Now this is starting to sound like we might need to gather our Indian throw cushions and light a scented candle and consider the universe in meditation. And hey, quite possibly that is needed for many! There is more than one way to do some personal reflection and the important thing to know is that you should reflect in whatever way works for you, not what someone says is ‘the right way’. (for the record, I kind of like the Indian throw cushions and scented candles, but I prefer going to my local waterfall, must be the Piscean in me seeking water for solace)
So what happens when we compare ourselves to others? It can become consuming! In business, you can begin to spend way too much watching your competitors, and then worse, responding to them in a manner that can be, well, unbecoming, whether it is just posting bitchy statements on social media, and for the record, you don’t need to name another business for it to be clear who you are bitching about, or by being unauthentic to yourself and bringing out a product, freebie, or writing something that is very, very similar to your competitors. It’s just not necessary, you do your thing and they can do theirs. Being bitchy about competition is very poor form and is only a sign of your own lack of confidence.
Or you might self- sabotage. Not put yourself out there because you don’t think what you have to offer is good enough. Put yourself down constantly, even to the point of attention-seeking. The question is, what IS good enough? And who does it need to be good enough for? Who gets to decide on that? The answer is you get to decide and until you realise that, you will be looking for someone else to approve/decide/help you.

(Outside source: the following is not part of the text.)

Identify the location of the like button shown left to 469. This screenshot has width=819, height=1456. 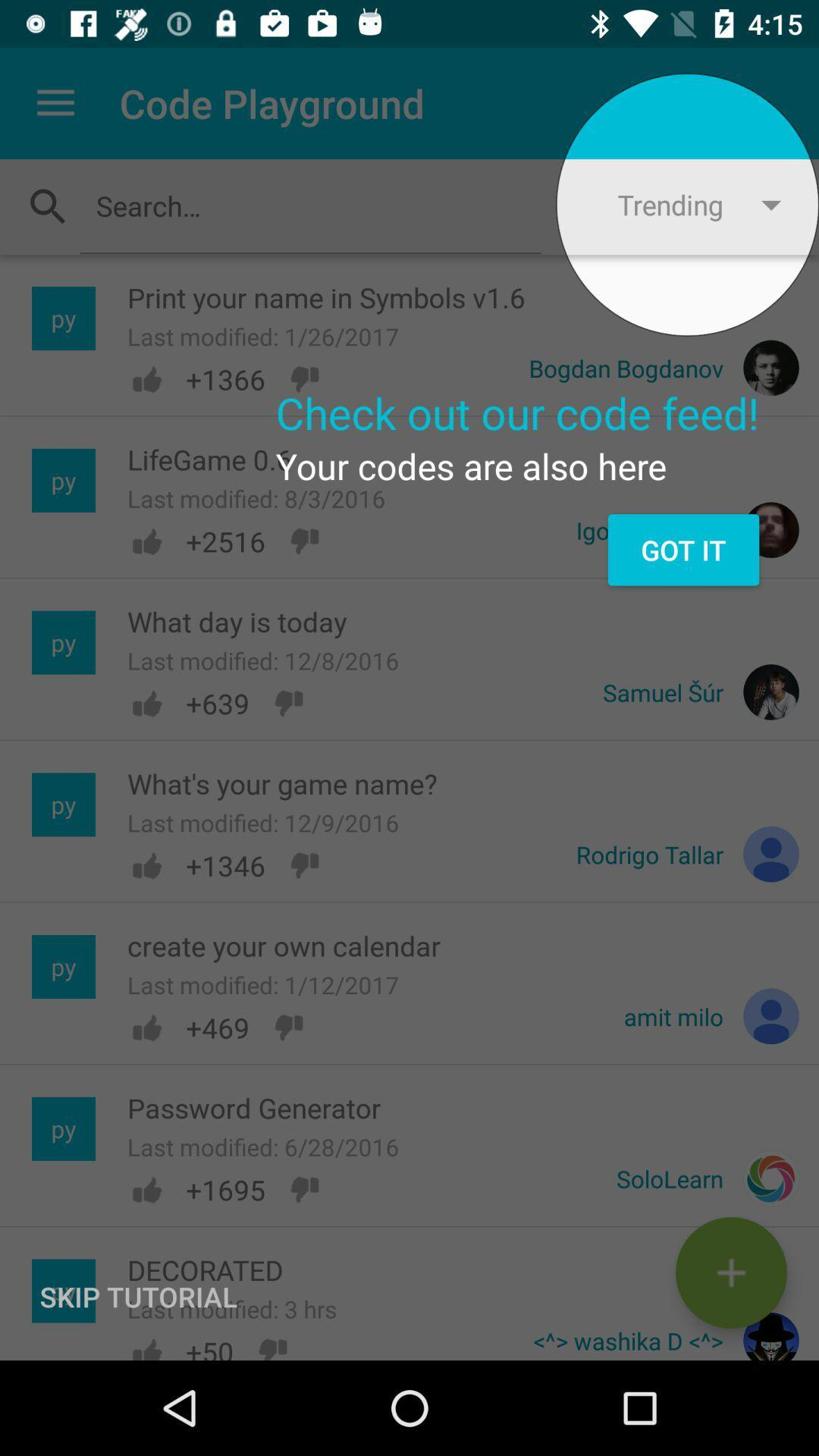
(146, 1028).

And in business this can lead to people grossly undervaluing themselves and their time. Like the massage therapist that was doing clients for free or just fuel money because she had only just qualified and felt unworthy of payment. We worked on her self-belief a little, and the end result was she finally became able to charge appropriately for her services, and make her business financially viable rather than it costing her money to have clients. She was comparing herself to other, more experienced therapists, and felt that because she was less experienced, she was worth nothing. I hope you are nodding in agreement with me that she was in fact worth something after all.

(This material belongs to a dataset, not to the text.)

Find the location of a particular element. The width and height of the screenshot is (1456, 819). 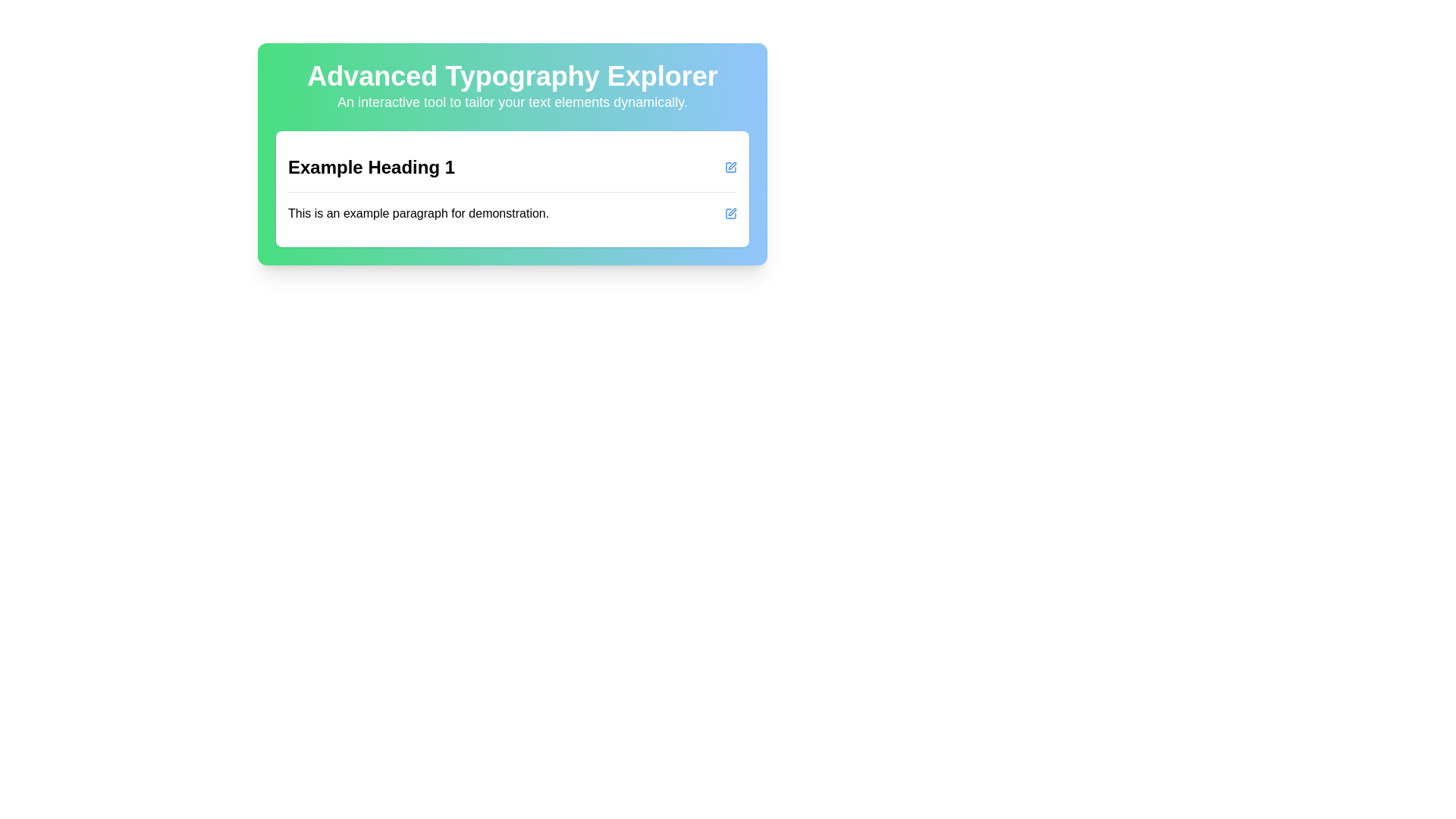

the decorative edit icon located in the bottom-right corner of the card-like interface is located at coordinates (732, 212).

Comparison-it is leads us to start to self-doubt and judge everything we do and everything that anyone arounds us does. Like I did, thinking I wasn’t doing well enough with my horse at the clinic. Then tendency to want to quit can become strong in some people; ‘if I can’t do it perfectly I might as well not bother’ and both that desire to give up, or just sheer frustration can ensue.
It can lead us down a path of following someone else just because you think what they do is better than what you do in some way, when in fact, allowing yourself to follow what is right for you is the better option.

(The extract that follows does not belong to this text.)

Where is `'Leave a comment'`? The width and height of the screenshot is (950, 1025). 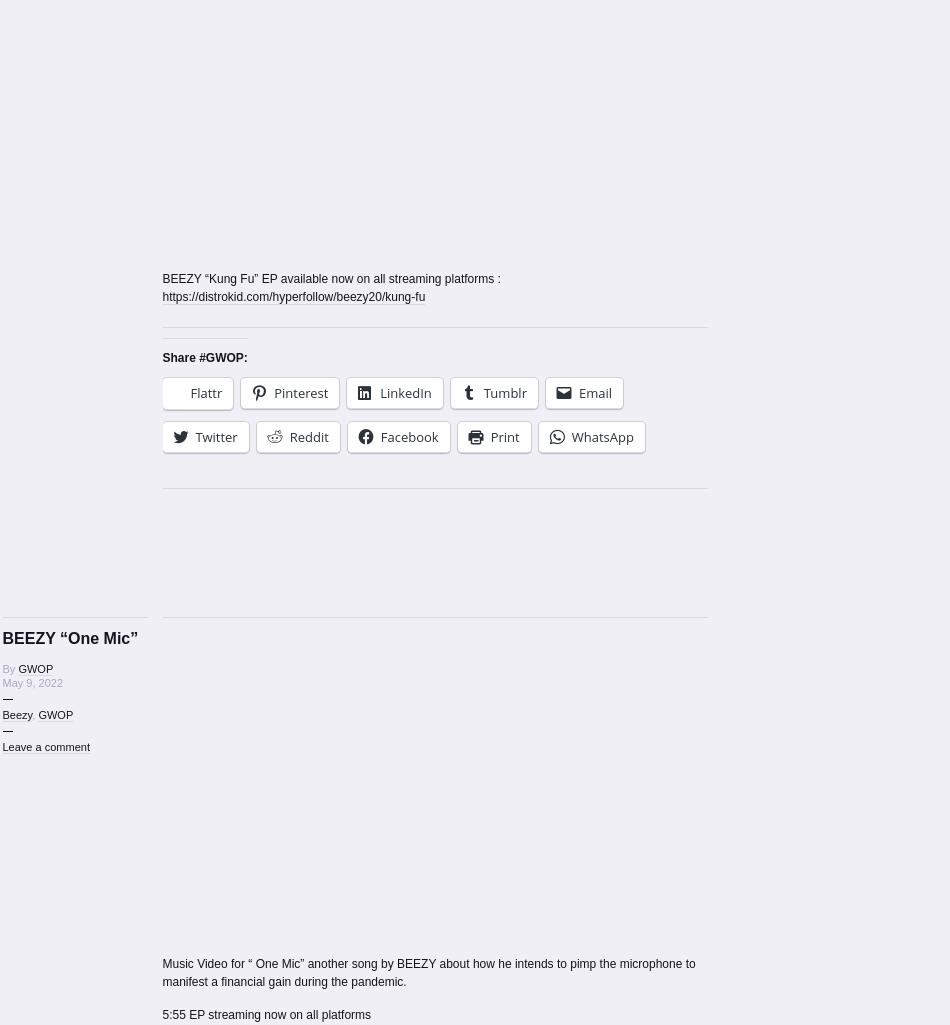 'Leave a comment' is located at coordinates (45, 744).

So how does one cure comparison-it is? Well, when I am fully cured of it I will let you know, but for now, let’s work on the idea that we are already good enough (as it happens, and shameless plug, I created a beautiful coffee table book called You Are Already Good Enough – copies available here) and remind ourselves of that every day. Let’s stop worrying about what everyone else does, and worry about what we do. Let’s start thinking positively about ourselves and our abilities. Let’s accept ourselves for who we are and what we do, and be ok with what we do, and how we do it.
Meet you soon when we all reach that place we are accept ourselves for who we are?